Masas porque cuando se une a otros seres humanos, tiene la fea costumbre de perder su identidad.
Fea costumbre porque, cuando esto sucede, lo mismo da quien esté al frente; se le obedece sin más. Poco importa tirano o revolucionario; todo vale cuando el resto calla.
Así ocurre que un día, mientras todos callan, alguien se levanta; apenas un palmo del suelo (una caja de zapatos basta para elevar a alguien) y se proclama revolucionario.
-Lucho contra ellos-dirá, y dará mil buenas razones adornadas con mil certeras palabras, para alzarse.
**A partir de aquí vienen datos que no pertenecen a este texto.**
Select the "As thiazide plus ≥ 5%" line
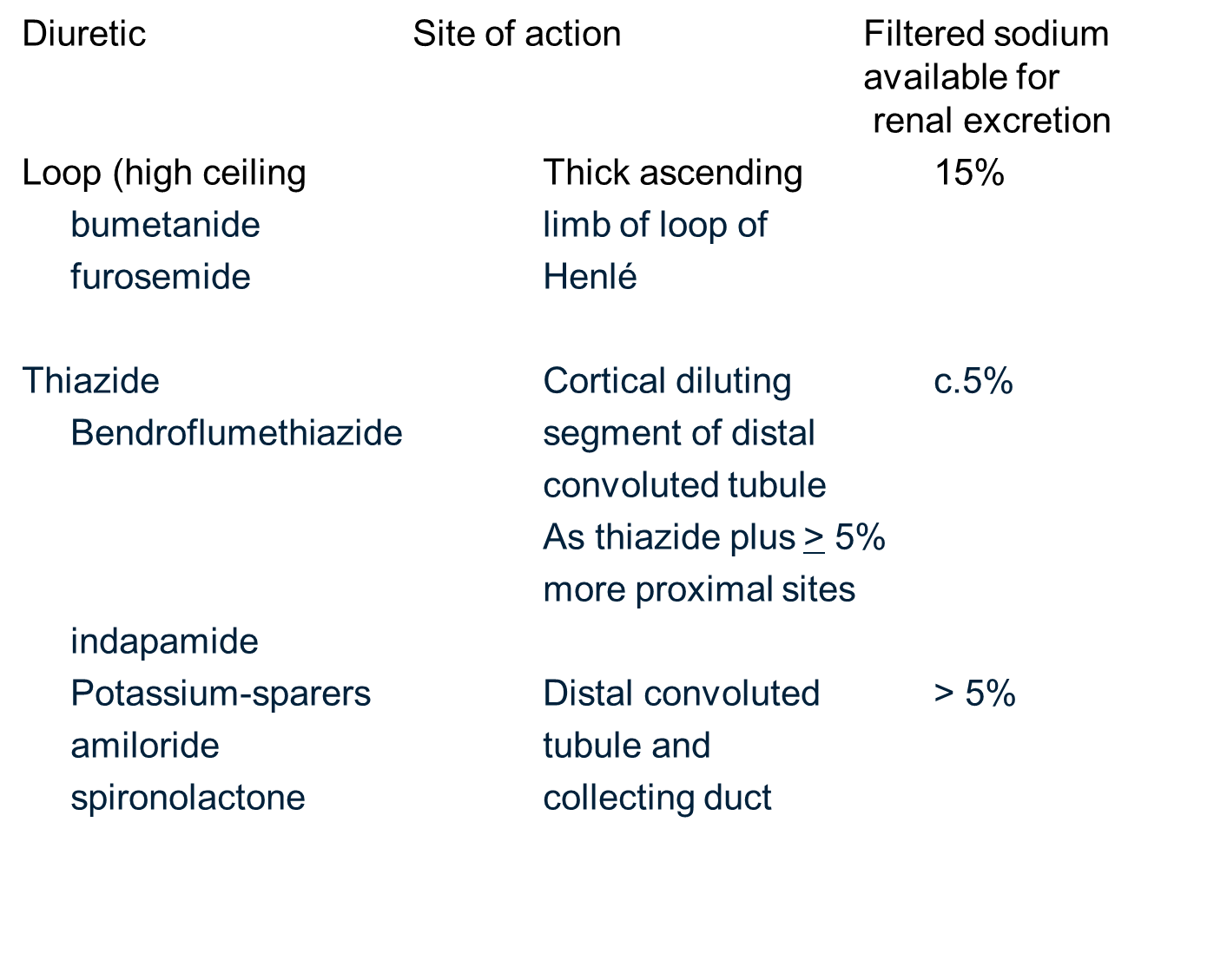 point(714,537)
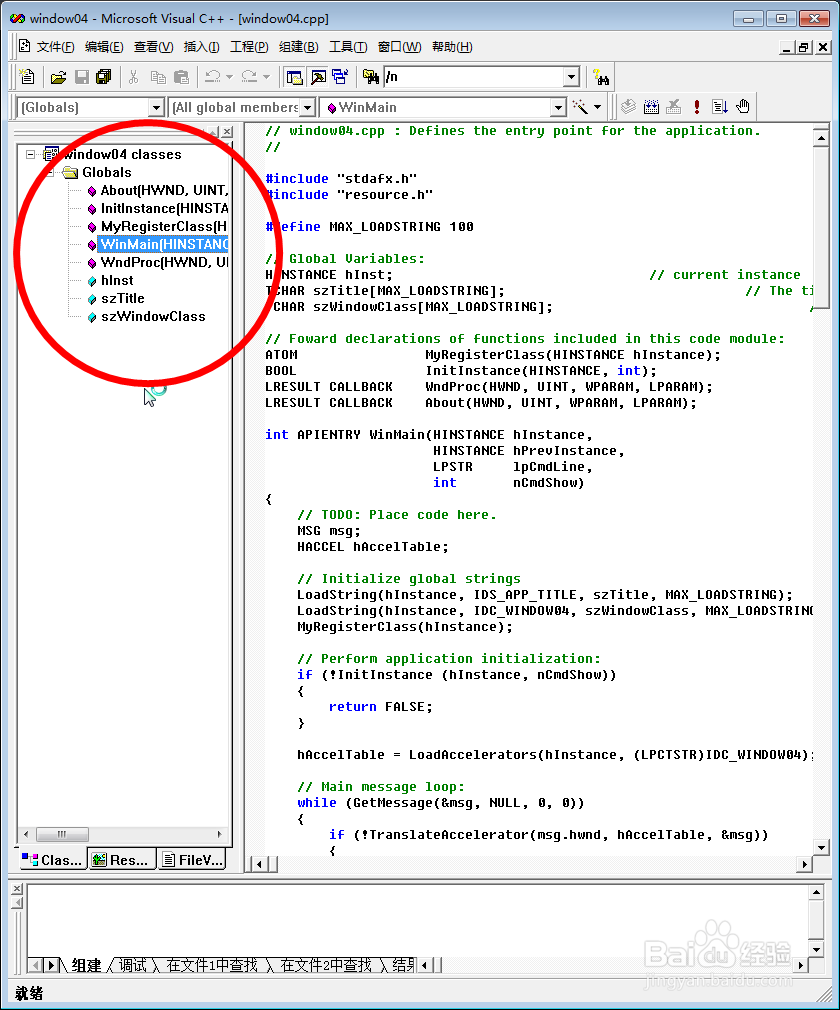Undo the last edit with the Undo icon
Viewport: 840px width, 1010px height.
(x=211, y=76)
Y algunos le seguirán, y otros no.
Así la historia se repite, con gente que defiende ideas ajenas con palabras que no son suyas. Y llegará el momento en el que el revolucionario, aun sin saberlo, habrá dejado de serlo, y predicará rebeliones vacías en un mundo que ya no es el suyo.
Y pedirá orden, que se cumplan las normas, y que no se rompan las reglas; aquellas del tirano, que aun sigue en pie.
Defenderá al tirano afirmando ser revolucionario, y la gente lo seguirá, porque sus ideas no son suyas, sus palabras no les pertenecen, y sólo saben obedecer.